S’adressant aux petits
possédants « qui ont peur du socialisme »,
le citoyen Vincent Carlier, député, écrivait
dans le Socialisme du 7 août 1909 :
Si
vous ne nous aidez point dans cette oeuvre socialiste — la
nationalisation des chutes d’eau — le capitalisme les accaparera,
un petit nombre d’individus se sera approprié la richesse qui
diminuera la vôtre ou l’expropriera sans indemnité ni
compensation.
Il y a quelque ironie à
trouver cette phrase sous la plume d’un parlementaire, juste une
quinzaine après que le Parlement, dont il est membre, a
consacré l’accaparement légal des chutes, rivières
et cours d’eau.
En effet, cette loi en
question fut votée par la Chambre dans la deuxième
quinzaine de juillet et il ne reste plus maintenant qu’à
obtenir le vote du Sénat.
Mais laissons sur ce
point la parole à M. Camille Pélissier, sénateur
des Basses-Alpes, qui vient d’être interviewé par
L’Information sur les discussions qui se poursuivent au sein
de la commission spéciale du Sénat :
Je
n’ai pas besoin de vous refaire l’historique des projets
gouvernementaux et des initiatives parlementaires en vue d’une
réglementation des forces hydrauliques naturelles, puisque
nous avons maintenant affaire à un texte volé par la
Chambre, mais que le Sénat peut modifier.
Or,
ce texte, si nous le votions tel quel, aurait tout simplement pour
effet, sous couleur d’utilité publique, de mettre les
canaux et rivières a la discrétion des seules sociétés
qui auraient les capitaux suffisants pour pouvoir faire des
dérivations d’une certaine importance.
Mais
ce n’est pas tout ; le projet de M. Baudin déroge,
d’une manière à laquelle on ne se serait pas attendu,
aux règles générales et à la législation
de l’expropriation pour cause d’utilité publique. En effet,
des industriels, des Compagnies agissant dans un but manifestement
d’intérêt privé, pourront être considérés
par LE DÉCRET DE CONCESSION comme entreprises de travaux
publics, et pourront à leur gré exproprier et même,
dans certains cas, RECOURIR À
UN SEUL EXPERT pour les indemnités qu’elles pourraient être
appelées à donner aux propriétaires dépossédés.

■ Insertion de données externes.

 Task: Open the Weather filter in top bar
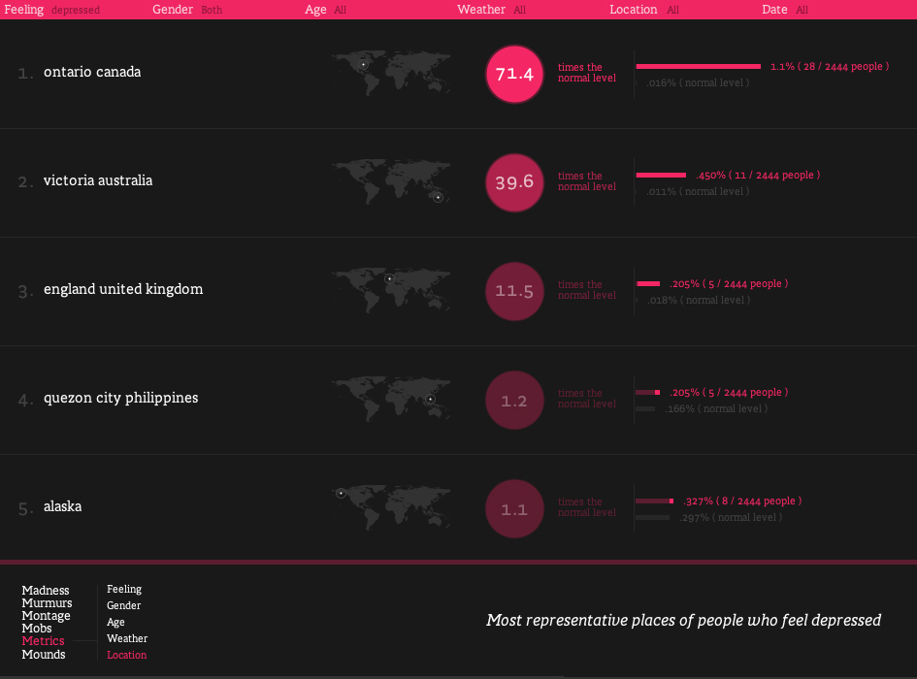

Tel est le sens des articles 6, 7 et 8 du projet, lorsqu’on en
rapproche les diverses dispositions.
Si enveloppée de
réticences que soit cette déclaration, elle renferme
une affirmation très nette : Le projet voté en
juillet dernier par la Chambre met à la merci des puissantes
sociétés, dont nous avons révélé
l’action, les propriétaires des chutes d’eau, les
propriétaires dont les terrains seront nécessaires aux
sociétés d’électricité. Tant pis pour les
villages et les villes qui voudront utiliser leurs chutes d’eau et
faire profiter leurs régions de ces richesses naturelles !
Le trust les devancera ;
il les a déjà devancés dans la plupart des
régions ; et, par un simple décret, il fera
consacrer d’utilité publique l’usine qu’il installera, chute
par laquelle il accaparera la vente de l’électricité
dans toute une région.
C’est le prolongement,
c’est la réalisation définitive de l’accaparement. Que
le Sénat vote le projet et le patronat de la métallurgie
se trouve le maître absolu en France de toute la houille
blanche.
Une fois de plus, on va
crier à l’impossibilité, à l’invraisemblance.

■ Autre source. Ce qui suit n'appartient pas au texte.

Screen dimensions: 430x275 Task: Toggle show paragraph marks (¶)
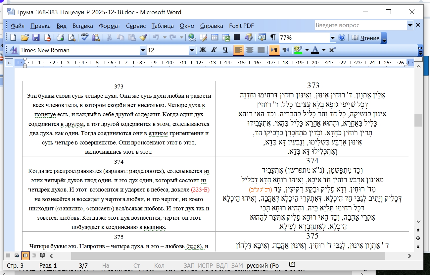click(273, 38)
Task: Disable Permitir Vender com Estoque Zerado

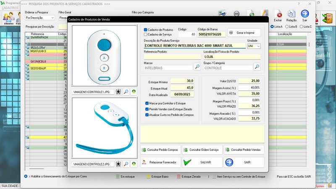Action: (x=147, y=109)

Pourtant, les faits sont là, sous notre nez. L’accaparement
est à moitié consommé. Ou le trust absorbera les
sociétés qui pourront encore se créer en les
louant à bail, payant à leurs actionnaires un intérêt
de 4 à 5 % ; ou bien, pour celles qui refuseront de
se laisser absorber, il ira les concurrencer en vendant l’énergie
électrique à bas prix jusqu’au jour où il les
aura forcées à l’entente et où le bail
interviendra. Telle sera, on peut en être certain, l’action du
trust dans l’avenir.
Quelques journaux, dont
l’Action nationale, ont qualifié de « rude »

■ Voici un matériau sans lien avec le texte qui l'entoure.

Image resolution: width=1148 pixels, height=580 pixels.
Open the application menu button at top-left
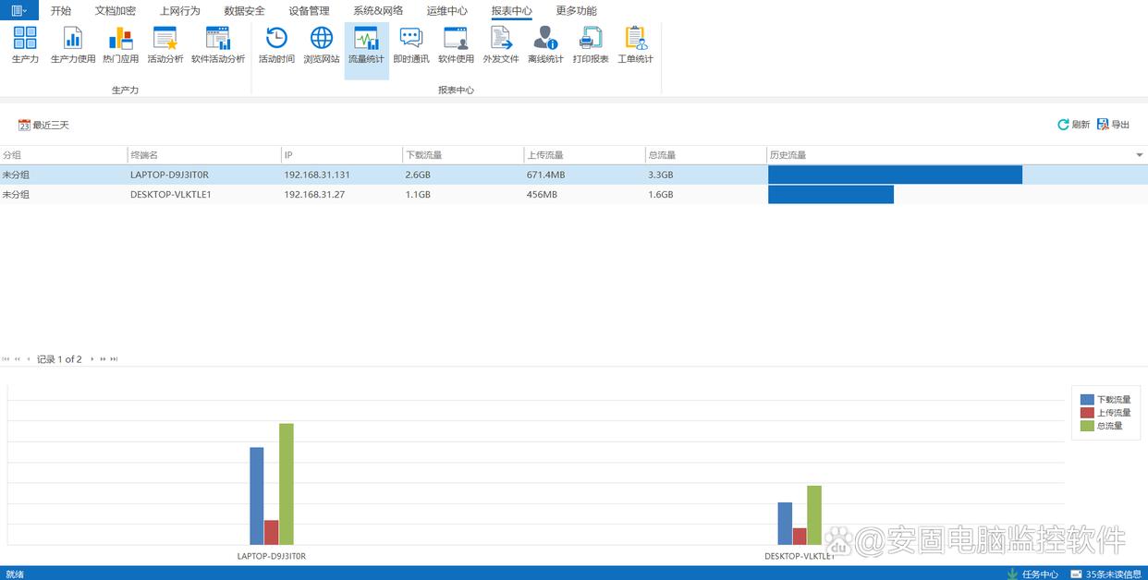pyautogui.click(x=18, y=10)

la conclusion de mon premier article parce que je disais qu’il
n’était « pas possible de faire lâcher prise
aux fauves du patronat métallurgiste ».
Rude, c’est possible.
Injuste, je le conteste. Voici pourquoi.
Le président de
la commission « chargée d’examiner le projet de loi
relatif aux usines hydrauliques sur les cours d’eau non navigables ni
flottables », c’est — devinez qui ?… M. Florent
Guillain, député de Dunkerque et… président du
Comité des Forges de France et de l’Union des Industries
métallurgiques et minières et des Industries qui s’y
rattachent.
Mais que les naïfs
soient rassurés, le secrétariat compte un socialiste
indépendant… Devèze, dont on sait le rôle dans
l’affaire de l’Ouenza. La commission en possède un autre,
Ledin, le copain de Briand. Oh ! les rôles de la
comédie… sont bien tenus.
Et le rapporteur !
C’est M. Albert Lebrun, député de Briey, l’ardent
défenseur du patronat métallurgiste de la
Meurthe-et-Moselle.
C’est singulier ;
la manière de faire du Comité des Forges, se retrouve
jusque dans les détails, notamment dans le moyen qu’il emploie
couramment pour faire ratifier ses volontés par le Parlement.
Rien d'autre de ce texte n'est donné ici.